Last but not least, stay healthy – I mean both physically and emotionally. Develop a healthy lifestyle. In this age of globalization, we are in the midst of a great confluence of trends emanating from the East, West, North and South. It is critical not to lose sight of the traditional values. Learn how to love – in order to be loved; to care about family – so as to be part of it; to attach importance to friendship so as to maintain and strengthen it; to behave morally; and to honour your pledges and commitments. （重爱情、亲情、友情，立德、立行、立言。)
I hope that you will learn many new things from this Summit and return to your home countries inspired.
Inspired to keep studying – whether you currently enrolled in classes are not.
Inspired to explore career opportunities that also contribute to poverty reduction and a green economy. Or careers that help our cities to become healthier, safer places for your future children.

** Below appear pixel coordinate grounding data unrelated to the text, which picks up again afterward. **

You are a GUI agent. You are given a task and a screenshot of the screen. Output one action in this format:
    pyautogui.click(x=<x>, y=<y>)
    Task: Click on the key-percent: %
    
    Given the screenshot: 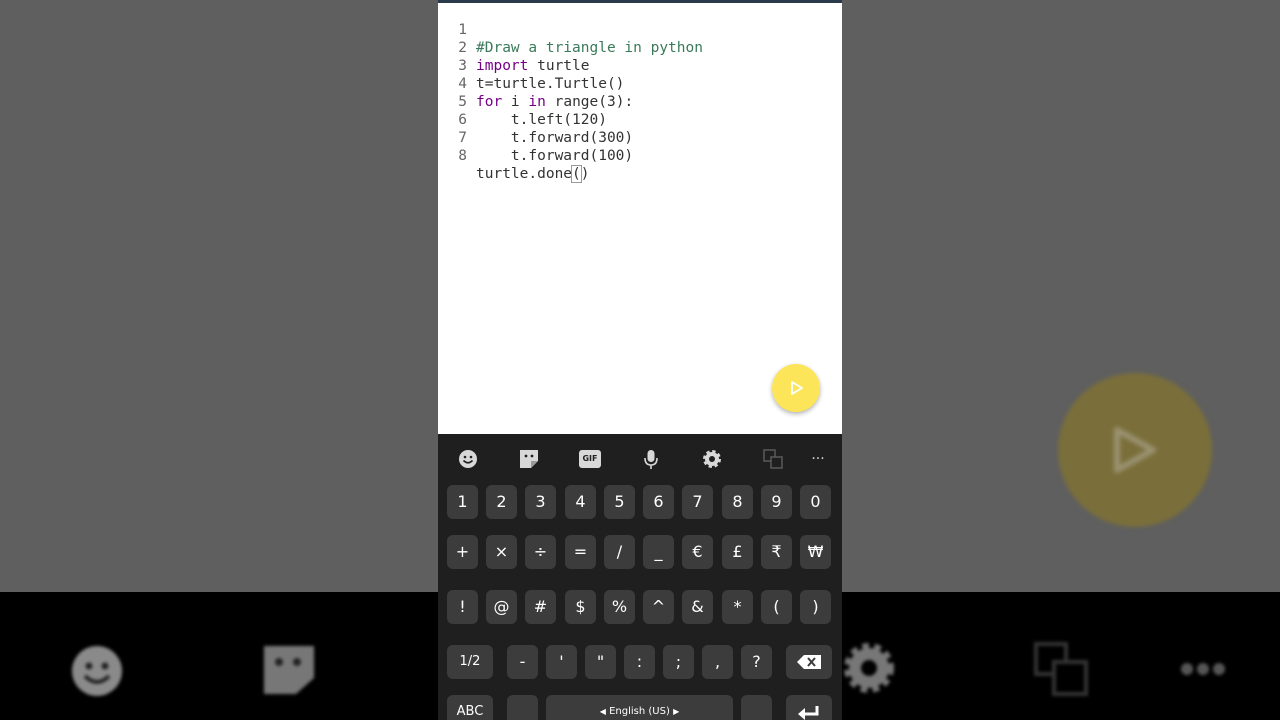 What is the action you would take?
    pyautogui.click(x=620, y=607)
    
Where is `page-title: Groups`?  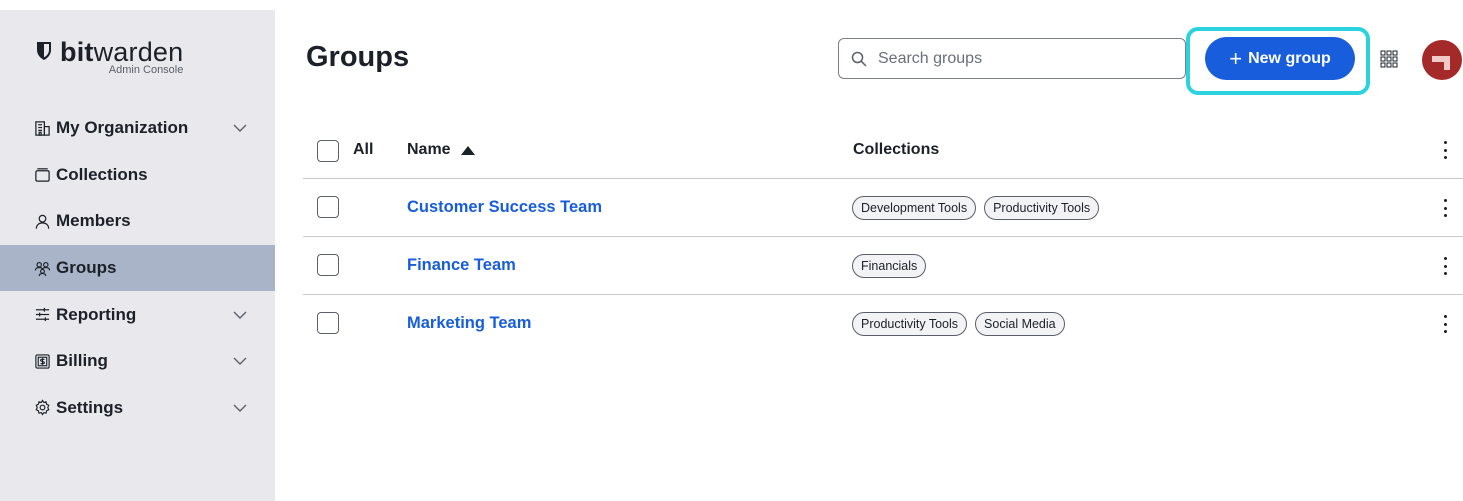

Inspired to keep working with your peers in youth organizations to maximize the potential for partnerships and government engagement during this International Year of Youth.
In 2012, the United Nations will be convening in Brazil an international conference on sustainable development, also known as Rio+20. I have been designated by the UN Secretary-General Ban Ki-moon as the Conference Secretary-General.
One thing I have learned from preparation for the Conference is that sustainable development is – above all- about YOU and your future. Please join us on our journey to your future.
A great Chinese leader – Mao Zedong – once compared youth to the rising sun.
Our young foreign friends would ask what the quote means in English. Well, in simple English, these words mean that the world is yours and also ours. But in the final analysis, the world belongs to you. Young people are full of vigor and in full bloom. You are like the morning sun at eight or nine and we place our hope on you.
I leave you with these words. Thank you again for being part of this event. I wish you a successful and memorable Summit. Remember, the future belongs to you.